Raw data —
╭──

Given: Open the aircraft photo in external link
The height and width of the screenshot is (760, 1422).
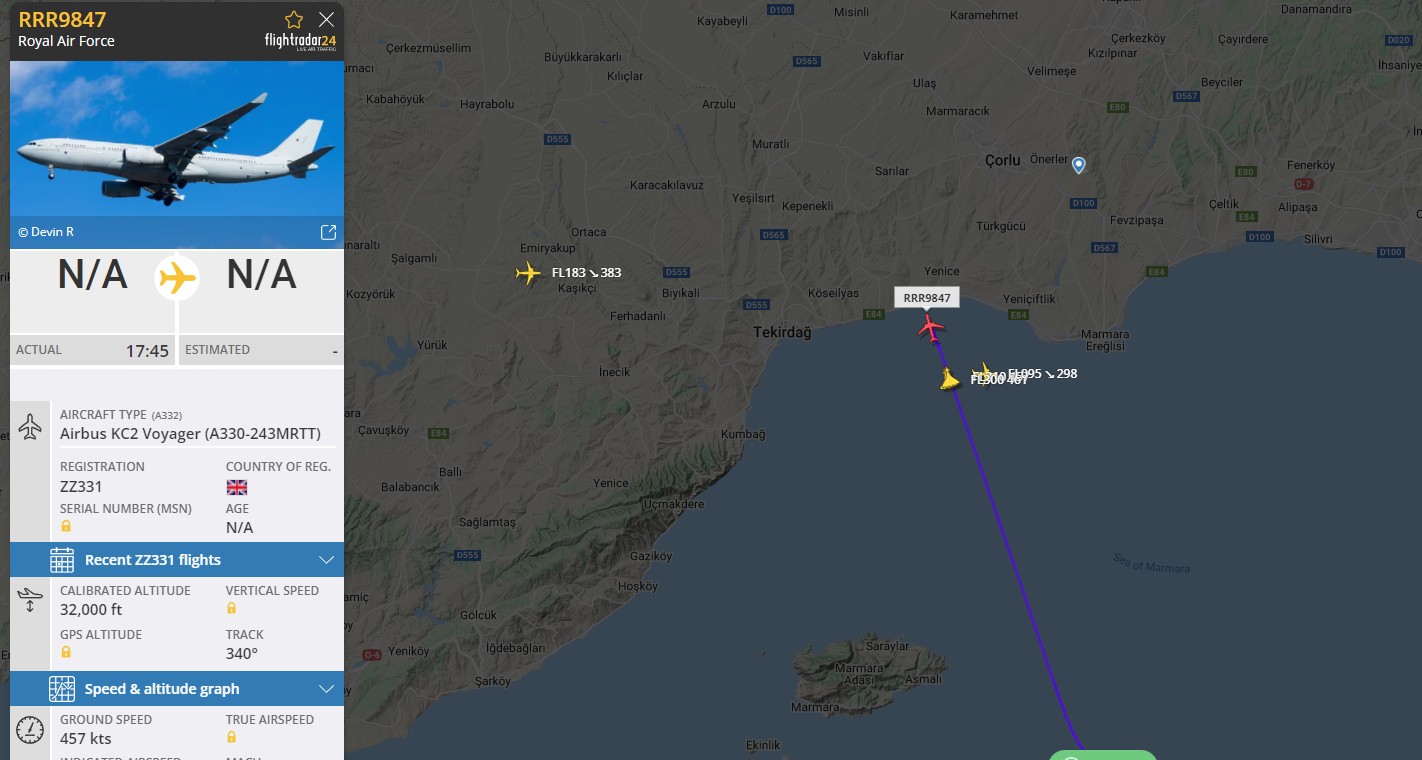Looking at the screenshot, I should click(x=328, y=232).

╰──
╭──

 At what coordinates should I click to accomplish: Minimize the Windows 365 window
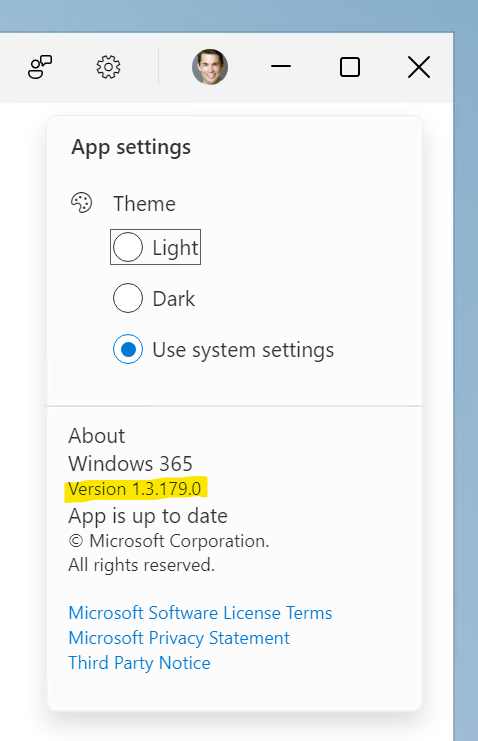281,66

╰──
╭──

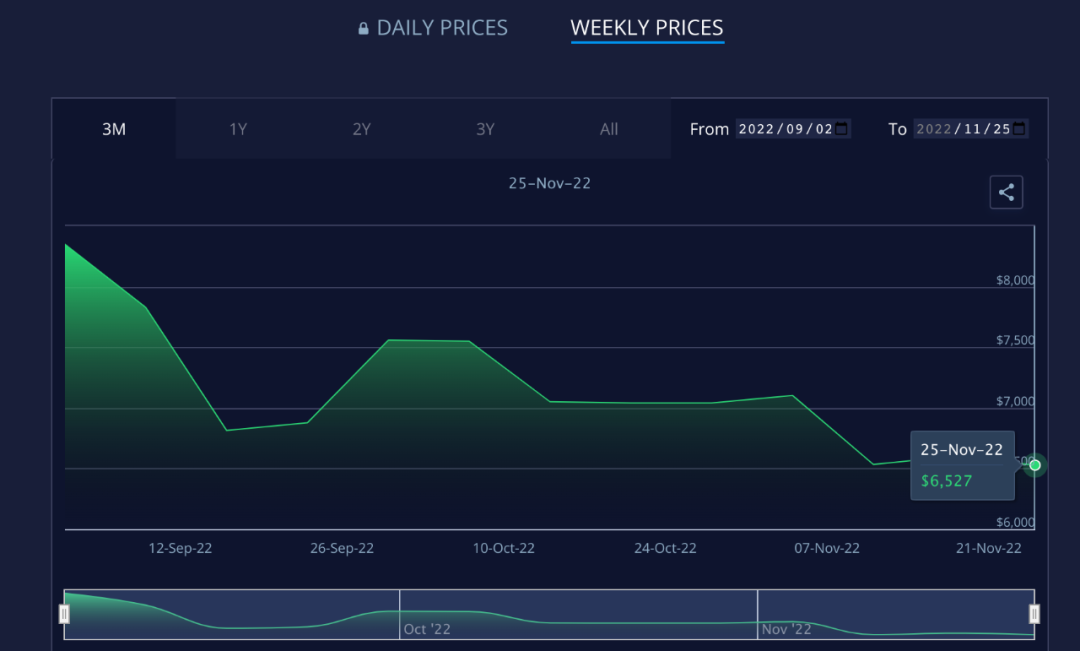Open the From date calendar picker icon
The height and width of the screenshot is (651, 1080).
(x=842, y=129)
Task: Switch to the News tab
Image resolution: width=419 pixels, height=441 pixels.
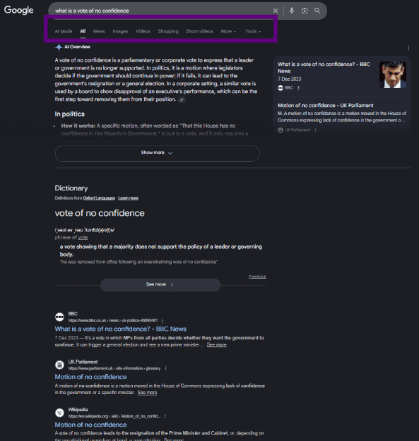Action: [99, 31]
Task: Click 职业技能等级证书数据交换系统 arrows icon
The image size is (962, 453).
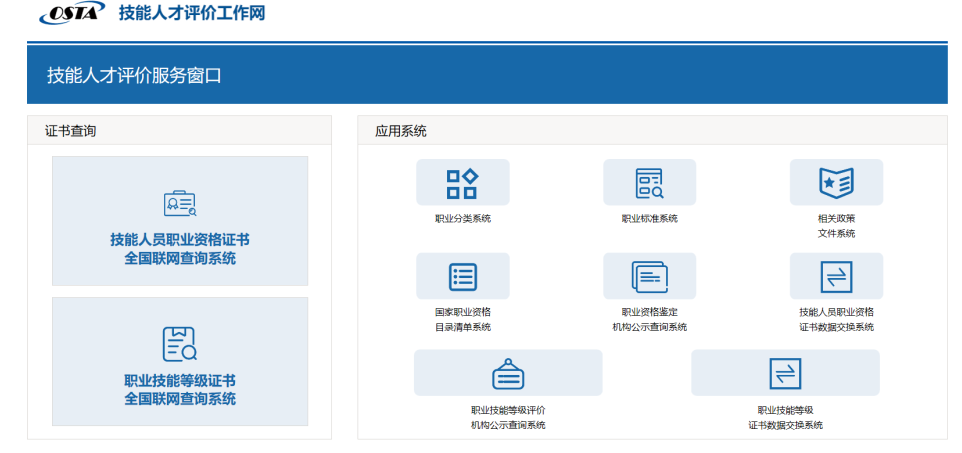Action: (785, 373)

╰──

Activity — Only lines that include "Task" belong in the answer; return them from the entries above.

Response —
Task: Switch to the News tab
Task: Click 职业技能等级证书数据交换系统 arrows icon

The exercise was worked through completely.